Hours

The evenings are the hardest. Mom’s tired, even though she may have rested throughout the day. When my children were little, we called the hours between 5 PM – 7PM the “witching hours.” We were all spent from the day, hungry and tired. Mom’s hours are the same. It seems that she is most confused then.

Certainly she is more uncooperative. She doesn’t want to eat. She doesn’t want to move from her chair. She is testy and short with her words. She cannot connect her thoughts as easily and the “fog” as I call it is thick in her mind. She’s not sure who we are or who she is. She’s ready to go home – she’s spent too many hours here already and wants the safety and peace of her home. It’s hard to convince her that she IS home.

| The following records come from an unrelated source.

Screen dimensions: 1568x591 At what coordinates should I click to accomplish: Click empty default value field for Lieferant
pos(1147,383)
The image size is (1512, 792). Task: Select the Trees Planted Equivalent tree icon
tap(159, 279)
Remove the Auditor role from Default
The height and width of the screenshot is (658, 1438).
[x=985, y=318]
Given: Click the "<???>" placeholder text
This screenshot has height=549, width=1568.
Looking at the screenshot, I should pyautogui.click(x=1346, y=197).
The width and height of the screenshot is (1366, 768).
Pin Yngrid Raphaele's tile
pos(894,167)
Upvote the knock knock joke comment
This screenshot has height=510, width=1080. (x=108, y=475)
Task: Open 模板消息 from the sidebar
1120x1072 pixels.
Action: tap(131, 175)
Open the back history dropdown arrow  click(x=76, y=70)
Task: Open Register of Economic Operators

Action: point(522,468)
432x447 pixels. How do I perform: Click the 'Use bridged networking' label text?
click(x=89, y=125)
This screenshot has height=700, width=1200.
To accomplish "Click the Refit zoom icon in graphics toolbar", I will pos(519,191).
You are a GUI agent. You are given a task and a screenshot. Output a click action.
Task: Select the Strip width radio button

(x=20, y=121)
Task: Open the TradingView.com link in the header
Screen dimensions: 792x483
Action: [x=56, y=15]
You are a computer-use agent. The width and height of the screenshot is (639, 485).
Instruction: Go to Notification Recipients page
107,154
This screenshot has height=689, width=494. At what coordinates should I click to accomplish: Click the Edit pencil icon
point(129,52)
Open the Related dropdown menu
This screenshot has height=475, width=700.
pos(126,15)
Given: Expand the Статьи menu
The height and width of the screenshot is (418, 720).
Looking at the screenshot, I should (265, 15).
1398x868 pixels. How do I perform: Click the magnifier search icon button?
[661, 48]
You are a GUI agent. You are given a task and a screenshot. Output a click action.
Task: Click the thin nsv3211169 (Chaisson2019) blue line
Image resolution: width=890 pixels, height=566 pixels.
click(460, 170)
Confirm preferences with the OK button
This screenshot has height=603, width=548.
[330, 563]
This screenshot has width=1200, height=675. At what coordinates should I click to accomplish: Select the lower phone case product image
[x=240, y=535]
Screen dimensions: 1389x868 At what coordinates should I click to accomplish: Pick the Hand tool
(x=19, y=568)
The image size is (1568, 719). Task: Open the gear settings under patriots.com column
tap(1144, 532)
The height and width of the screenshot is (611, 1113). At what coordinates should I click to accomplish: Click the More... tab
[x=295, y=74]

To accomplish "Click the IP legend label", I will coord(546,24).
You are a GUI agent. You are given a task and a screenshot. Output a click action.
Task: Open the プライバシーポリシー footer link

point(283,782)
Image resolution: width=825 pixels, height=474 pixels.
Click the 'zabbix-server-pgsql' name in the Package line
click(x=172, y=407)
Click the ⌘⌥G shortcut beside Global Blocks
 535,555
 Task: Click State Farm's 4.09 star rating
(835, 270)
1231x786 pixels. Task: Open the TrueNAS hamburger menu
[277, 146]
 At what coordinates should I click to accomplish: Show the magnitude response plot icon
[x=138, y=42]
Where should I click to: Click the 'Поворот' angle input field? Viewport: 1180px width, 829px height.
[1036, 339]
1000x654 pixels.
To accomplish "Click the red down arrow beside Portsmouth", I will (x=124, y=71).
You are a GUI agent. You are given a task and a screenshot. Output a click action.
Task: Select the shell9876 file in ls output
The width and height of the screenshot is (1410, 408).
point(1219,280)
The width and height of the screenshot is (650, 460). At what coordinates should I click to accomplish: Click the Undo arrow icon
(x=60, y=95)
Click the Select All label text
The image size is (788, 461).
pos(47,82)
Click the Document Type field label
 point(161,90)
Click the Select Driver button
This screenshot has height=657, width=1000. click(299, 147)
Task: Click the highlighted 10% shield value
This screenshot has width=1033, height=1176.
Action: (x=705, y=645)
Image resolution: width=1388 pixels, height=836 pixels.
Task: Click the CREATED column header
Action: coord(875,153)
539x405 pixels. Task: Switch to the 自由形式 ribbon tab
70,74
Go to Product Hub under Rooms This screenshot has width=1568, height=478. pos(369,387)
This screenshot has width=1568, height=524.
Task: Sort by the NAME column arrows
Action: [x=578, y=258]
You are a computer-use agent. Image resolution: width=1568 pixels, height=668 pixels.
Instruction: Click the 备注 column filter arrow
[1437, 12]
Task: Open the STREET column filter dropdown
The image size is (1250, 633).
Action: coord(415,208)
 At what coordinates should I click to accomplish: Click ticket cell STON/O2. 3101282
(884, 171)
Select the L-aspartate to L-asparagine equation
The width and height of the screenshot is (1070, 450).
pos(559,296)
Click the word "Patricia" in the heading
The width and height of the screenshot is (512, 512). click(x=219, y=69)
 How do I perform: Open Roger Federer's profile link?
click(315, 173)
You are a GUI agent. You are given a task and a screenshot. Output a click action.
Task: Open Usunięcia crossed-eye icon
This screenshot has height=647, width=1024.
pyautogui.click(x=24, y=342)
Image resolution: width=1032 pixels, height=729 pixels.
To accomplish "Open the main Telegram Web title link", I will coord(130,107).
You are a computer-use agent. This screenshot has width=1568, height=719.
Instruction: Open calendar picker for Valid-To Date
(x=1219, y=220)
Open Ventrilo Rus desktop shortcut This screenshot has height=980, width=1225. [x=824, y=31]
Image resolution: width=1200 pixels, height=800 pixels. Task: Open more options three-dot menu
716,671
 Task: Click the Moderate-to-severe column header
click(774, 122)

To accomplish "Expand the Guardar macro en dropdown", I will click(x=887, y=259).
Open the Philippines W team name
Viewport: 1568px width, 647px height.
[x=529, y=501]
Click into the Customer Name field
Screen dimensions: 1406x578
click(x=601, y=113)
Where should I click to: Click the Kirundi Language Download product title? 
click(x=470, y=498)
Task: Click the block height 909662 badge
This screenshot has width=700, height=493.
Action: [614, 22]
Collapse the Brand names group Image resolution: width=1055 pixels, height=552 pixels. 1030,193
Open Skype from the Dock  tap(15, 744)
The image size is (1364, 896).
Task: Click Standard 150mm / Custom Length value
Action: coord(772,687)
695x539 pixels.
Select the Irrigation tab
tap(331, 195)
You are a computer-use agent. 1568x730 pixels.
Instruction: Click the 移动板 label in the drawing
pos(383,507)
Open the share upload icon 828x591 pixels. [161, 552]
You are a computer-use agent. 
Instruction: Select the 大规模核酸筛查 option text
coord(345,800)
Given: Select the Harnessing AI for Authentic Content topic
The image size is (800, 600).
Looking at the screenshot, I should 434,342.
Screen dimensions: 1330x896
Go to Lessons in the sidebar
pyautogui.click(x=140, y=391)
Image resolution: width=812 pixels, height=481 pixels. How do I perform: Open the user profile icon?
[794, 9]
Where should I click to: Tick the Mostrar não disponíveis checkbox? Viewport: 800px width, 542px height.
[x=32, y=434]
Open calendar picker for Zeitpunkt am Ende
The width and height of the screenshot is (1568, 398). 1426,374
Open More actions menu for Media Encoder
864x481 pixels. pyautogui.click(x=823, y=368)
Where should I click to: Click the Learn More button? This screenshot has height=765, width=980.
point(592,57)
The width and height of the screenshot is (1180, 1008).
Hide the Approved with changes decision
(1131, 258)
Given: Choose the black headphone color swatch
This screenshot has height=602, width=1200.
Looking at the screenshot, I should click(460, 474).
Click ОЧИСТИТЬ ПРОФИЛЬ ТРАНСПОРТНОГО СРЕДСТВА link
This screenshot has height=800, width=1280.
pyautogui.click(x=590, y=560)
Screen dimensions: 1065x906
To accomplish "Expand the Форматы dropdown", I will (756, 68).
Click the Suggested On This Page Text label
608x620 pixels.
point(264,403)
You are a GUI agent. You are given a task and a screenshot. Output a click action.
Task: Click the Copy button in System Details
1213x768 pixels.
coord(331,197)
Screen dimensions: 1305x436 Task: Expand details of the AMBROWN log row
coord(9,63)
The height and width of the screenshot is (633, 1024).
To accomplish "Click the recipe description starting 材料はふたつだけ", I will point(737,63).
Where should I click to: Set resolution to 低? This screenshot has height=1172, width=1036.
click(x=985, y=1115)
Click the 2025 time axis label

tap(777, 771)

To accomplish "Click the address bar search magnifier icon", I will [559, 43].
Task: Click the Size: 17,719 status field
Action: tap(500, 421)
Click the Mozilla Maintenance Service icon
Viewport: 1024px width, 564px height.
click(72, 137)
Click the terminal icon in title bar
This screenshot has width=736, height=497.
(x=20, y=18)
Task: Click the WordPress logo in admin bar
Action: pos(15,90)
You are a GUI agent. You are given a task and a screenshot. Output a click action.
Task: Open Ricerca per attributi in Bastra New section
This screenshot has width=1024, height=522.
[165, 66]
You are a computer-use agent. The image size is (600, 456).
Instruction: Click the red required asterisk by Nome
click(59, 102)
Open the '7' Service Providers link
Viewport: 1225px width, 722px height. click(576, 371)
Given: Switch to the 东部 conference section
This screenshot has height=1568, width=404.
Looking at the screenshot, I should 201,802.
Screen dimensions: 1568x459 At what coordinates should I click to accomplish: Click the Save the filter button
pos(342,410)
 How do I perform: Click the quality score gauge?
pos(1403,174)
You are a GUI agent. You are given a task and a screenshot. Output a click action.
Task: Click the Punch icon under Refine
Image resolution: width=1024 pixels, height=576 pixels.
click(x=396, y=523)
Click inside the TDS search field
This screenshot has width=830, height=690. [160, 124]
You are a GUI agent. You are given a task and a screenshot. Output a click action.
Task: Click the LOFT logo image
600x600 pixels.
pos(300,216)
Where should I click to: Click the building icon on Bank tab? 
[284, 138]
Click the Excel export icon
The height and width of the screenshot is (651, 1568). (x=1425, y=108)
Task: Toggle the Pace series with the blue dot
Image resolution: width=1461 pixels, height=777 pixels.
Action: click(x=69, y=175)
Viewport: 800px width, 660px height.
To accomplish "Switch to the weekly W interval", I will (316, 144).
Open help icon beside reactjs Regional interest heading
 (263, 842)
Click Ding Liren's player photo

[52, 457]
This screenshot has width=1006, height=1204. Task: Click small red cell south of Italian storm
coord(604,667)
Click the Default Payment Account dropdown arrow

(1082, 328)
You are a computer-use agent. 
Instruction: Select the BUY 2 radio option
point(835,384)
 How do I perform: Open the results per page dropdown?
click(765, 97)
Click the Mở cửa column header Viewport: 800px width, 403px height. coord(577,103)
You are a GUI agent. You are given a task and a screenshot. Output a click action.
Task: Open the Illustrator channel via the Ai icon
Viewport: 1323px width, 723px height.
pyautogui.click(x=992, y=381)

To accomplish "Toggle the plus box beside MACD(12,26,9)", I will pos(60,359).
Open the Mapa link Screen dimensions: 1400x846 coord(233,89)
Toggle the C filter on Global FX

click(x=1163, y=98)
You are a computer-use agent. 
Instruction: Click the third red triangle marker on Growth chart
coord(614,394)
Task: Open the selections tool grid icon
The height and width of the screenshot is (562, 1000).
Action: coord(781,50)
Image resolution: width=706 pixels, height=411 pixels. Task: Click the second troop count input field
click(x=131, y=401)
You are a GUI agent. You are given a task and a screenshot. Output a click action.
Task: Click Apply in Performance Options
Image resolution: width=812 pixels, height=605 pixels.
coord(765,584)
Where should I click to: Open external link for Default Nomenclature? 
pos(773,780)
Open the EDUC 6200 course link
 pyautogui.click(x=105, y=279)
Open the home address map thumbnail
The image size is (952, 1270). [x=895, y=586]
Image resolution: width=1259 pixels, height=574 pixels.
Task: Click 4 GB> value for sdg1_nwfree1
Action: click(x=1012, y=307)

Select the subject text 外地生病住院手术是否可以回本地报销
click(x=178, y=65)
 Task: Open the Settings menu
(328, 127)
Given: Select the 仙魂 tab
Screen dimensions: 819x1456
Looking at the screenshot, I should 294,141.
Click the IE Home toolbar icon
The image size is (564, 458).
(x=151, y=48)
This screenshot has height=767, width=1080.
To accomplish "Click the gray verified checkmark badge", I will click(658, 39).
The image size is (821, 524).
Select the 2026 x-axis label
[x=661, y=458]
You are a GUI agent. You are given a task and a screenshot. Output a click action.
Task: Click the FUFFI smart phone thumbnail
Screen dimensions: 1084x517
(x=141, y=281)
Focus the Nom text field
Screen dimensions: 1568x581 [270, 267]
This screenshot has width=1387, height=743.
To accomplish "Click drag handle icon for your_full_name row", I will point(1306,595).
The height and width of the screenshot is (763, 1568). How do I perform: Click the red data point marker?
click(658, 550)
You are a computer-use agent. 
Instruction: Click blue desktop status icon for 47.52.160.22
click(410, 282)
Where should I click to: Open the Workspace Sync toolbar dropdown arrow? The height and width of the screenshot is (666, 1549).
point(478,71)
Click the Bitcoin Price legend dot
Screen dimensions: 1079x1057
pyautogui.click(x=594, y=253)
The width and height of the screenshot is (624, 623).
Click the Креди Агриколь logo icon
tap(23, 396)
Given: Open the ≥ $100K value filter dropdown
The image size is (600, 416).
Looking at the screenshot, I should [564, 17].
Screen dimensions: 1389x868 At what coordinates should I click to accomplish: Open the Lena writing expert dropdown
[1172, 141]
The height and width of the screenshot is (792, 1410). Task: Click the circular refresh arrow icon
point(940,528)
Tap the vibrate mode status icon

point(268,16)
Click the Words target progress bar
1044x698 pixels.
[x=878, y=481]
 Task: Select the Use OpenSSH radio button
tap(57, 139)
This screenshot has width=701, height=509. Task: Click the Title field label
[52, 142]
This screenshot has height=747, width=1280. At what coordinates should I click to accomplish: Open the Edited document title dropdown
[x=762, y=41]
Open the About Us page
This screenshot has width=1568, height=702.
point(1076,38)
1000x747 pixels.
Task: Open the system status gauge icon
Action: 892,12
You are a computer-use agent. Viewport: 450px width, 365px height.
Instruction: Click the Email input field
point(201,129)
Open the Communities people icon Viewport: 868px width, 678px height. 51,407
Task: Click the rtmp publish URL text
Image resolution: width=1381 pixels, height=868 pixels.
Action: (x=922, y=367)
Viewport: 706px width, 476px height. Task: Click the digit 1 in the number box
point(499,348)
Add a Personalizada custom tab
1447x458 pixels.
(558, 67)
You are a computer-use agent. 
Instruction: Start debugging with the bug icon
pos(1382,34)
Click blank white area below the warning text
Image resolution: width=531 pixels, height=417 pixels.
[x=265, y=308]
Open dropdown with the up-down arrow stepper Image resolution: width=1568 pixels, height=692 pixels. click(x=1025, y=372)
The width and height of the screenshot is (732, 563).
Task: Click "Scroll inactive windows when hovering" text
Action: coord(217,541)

The way the caregivers’ schedule is currently set up, Dad has these hours alone with Mom every day. Most days each week, there is someone watching over Mom from 8 PM one evening until 4 PM the next afternoon. Until I spent three days in a row with Mom while Dad went to see my brother, I didn’t know how tough those hours were. My experiences made me want to rearrange the hours for Dad so he’d have time with her at another point in the day.

The question is, how to rearrange it? He needs his early mornings so he can go to the park for his exercise. Then he usually has breakfast or lunch with a friend and then some time for grocery shopping or doctor’s appointments. I haven’t talked to Dad about the rearranging, but I’ve been thinking of it a lot.

I think I would be very frustrated if my main time with Mom was the witching hours. I would be discouraged and more than a bit sad, concerned that she is slipping away from us faster and faster. I know he sees her lots during the day when she is doing pretty well, but the majority of his time is during the foggiest hours. They don’t watch movies together anymore because she can’t keep up with the characters or the action. She’ll read a card they got in the mail over and over but can’t remember it to talk with him about it. She’s also becoming quite hard of hearing so conversation is full of repeats.

He doesn’t complain. Sometimes he expresses a bit of difficulty with Mom’s eating habits, but he never complains about his load. He is bearing up so well under the extreme stress of caring for Mom. I’m not sure I would do as well if I had to care for my husband the same way. Maybe he vents to his friends, but not to me.

I am glad to spend these Mondays with Mom. I’m also here on Tuesday mornings and Thursdays since Mom’s fall in May. I may be too involved with their lives. I know Dad thinks I’m a bit bossy and protective of Mom. I’m feeling ever more protective of him as time goes on. I’m concerned that the hours of difficulty are wearing on him. It’s tricky to navigate helping and intruding. It’s a fine line.

Meanwhile, I try to remember these long hours are only for a season.